D-半乳糖衰老模型在国内外被广泛用于衰老机理研究和抗疲劳药物的药效学评价[20]。PPPs对衰老小鼠游泳时间的影响见图1。正常对照组和不同多糖剂量组小鼠力竭游泳时间均高于衰老模型组，PPPs-L组与衰老模型对照组差异不显著（P＞0.05），其余均达到显著水平（P＜0.05）；并且衰老小鼠力竭游泳时间与多糖剂量成正相关，而且PPPs-M和PPPs-H组的小鼠力竭游泳时间均高于正常对照组，其中，PPPs-H组比正常对照组提高了21.6%（P＜0.05）。结果说明南瓜皮多糖可显著提高衰老小鼠的运动能力，延缓疲劳的发生。

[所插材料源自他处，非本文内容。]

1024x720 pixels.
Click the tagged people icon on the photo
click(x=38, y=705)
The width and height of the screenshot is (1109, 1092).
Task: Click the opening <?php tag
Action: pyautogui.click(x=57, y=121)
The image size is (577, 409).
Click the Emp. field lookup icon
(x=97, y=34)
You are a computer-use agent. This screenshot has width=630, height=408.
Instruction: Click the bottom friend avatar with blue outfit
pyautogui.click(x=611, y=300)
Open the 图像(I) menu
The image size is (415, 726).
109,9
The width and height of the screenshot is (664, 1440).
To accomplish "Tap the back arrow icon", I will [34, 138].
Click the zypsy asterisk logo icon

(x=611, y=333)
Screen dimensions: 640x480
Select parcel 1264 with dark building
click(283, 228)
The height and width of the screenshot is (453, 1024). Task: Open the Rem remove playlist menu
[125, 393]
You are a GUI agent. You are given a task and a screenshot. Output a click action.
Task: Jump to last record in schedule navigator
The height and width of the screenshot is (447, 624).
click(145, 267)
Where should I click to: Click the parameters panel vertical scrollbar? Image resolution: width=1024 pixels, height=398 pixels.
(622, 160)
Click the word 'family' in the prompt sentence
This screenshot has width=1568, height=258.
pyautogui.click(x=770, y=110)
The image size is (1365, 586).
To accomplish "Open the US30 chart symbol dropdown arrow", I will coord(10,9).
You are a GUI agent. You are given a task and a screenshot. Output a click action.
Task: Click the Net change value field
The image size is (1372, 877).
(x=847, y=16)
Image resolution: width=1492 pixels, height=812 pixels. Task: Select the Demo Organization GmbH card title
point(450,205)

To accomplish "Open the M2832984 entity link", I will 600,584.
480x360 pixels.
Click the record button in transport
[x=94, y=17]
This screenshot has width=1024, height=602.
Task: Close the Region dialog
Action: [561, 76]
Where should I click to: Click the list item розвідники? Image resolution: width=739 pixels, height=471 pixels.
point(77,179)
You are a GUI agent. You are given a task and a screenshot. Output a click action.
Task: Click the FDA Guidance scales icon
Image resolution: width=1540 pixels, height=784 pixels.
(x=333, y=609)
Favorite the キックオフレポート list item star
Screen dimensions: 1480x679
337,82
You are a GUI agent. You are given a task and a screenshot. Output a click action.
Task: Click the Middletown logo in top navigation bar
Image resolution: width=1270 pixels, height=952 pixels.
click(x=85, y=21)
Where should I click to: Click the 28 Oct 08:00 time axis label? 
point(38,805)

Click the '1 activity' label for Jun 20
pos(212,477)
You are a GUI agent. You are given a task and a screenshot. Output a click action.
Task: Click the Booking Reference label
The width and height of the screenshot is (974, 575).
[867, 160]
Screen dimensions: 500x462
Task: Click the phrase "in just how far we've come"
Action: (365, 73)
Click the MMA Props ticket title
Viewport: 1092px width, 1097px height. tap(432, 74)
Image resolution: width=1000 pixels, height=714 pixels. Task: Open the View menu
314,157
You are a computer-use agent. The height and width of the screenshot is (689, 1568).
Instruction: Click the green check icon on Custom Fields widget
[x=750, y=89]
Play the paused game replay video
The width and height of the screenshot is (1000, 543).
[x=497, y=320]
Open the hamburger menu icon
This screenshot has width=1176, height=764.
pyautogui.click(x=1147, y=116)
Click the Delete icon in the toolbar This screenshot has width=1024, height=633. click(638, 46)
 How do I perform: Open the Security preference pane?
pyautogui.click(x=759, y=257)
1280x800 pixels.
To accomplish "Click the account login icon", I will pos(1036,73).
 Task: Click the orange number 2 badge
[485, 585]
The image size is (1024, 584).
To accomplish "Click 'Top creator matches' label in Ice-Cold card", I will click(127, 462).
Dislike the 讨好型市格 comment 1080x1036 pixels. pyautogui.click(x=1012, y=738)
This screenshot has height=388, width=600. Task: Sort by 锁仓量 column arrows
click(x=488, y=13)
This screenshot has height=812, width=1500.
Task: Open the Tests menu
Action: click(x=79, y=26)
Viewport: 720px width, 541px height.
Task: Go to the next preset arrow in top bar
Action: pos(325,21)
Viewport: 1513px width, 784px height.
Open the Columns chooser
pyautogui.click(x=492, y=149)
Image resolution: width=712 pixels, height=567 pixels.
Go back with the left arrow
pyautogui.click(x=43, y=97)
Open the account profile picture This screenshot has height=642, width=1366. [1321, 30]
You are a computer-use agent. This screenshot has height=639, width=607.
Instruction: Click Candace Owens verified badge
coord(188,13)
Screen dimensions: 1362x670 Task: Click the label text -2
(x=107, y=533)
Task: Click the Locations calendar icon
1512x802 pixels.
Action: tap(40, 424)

图1 PPPs对衰老小鼠力竭游泳时间的影响Fig.1 Effect of PPPs on exhaustive swimming time in aged mice

2.2 PPPs对衰老小鼠相关生理指标的影响

能量物质的消耗、代谢物质的堆积是产生疲劳的重要原因[21]。常用的疲劳的评价方法主要有两个：运动耐力实验和生化指标的检测。在反映疲劳的生化指标中，血尿素氮（BUN）、血乳酸（BLA）和糖原等生化指标的改变最具代表性，也是检测疲劳最常用的指标[22]。当糖原被大量消耗时，机体活动能力降低，从而导致全身性疲劳的发生。糖原贮备的提高有利于机体耐力速度的提高，并减少蛋白质和含氮化合物的分解代谢。

表1 PPPs对衰老小鼠的相关生理指标影响Table1 Effect of PPs on physiological indexes in aged mice

由表1可知，不同多糖剂量组小鼠BUN和BLA含量均显著低于衰老模型对照组（P＜0.05），PPPs低、中和高剂量组BUN含量分别比衰老模型对照组降低了10.3%、15.9%和23.9%，呈显著差异（P＜0.05），并且PPPs中和高剂量组对BUN含量的降低效果与正常对照组相比没有显著差异（P＞0.05）；PPPs低、中、高剂量组BLA含量分别比衰老模型对照组降低了18.7%、22.4%、33.8%，呈显著差异（P＜0.05），并且PPPs低、中、高剂量组对BLA含量的降低效果与正常对照组相比没有显著差异（P＞0.05）。由表1还可以看出，低、中、高3个剂量组的肝糖原和肌糖原含量均高于正常对照组；其中，与正常对照组相比，中、高剂量组肝糖原和肌糖原的含量均显著性增加，说明PPPs可以增加糖原的储备，为机体提供能量，延缓疲劳产生。国内外研究发现，机体疲劳时，会发生相应的生化改变，包括糖原储备量降低、血尿素氮和血乳酸水平升高等[21-22]。体内的糖原是运动时能量的来源，糖原储备充足，供应的能量就多，抗疲劳能力就强。因此糖原的含量能说明疲劳发生的快慢或程度，当机体剧烈运动时细胞相对缺氧，糖酵解加快、产生大量乳酸，清除肌肉中过多的乳酸，可延缓和消除疲劳[23]。此外，机体剧烈运动时，蛋白质及氨基酸的分解代谢增强，氨基酸会代谢转化生成尿素进入血液，使血尿素含量增加，与血乳酸一样，血尿素氮也是疲劳时肌肉酸痛的主要原因[19,24]。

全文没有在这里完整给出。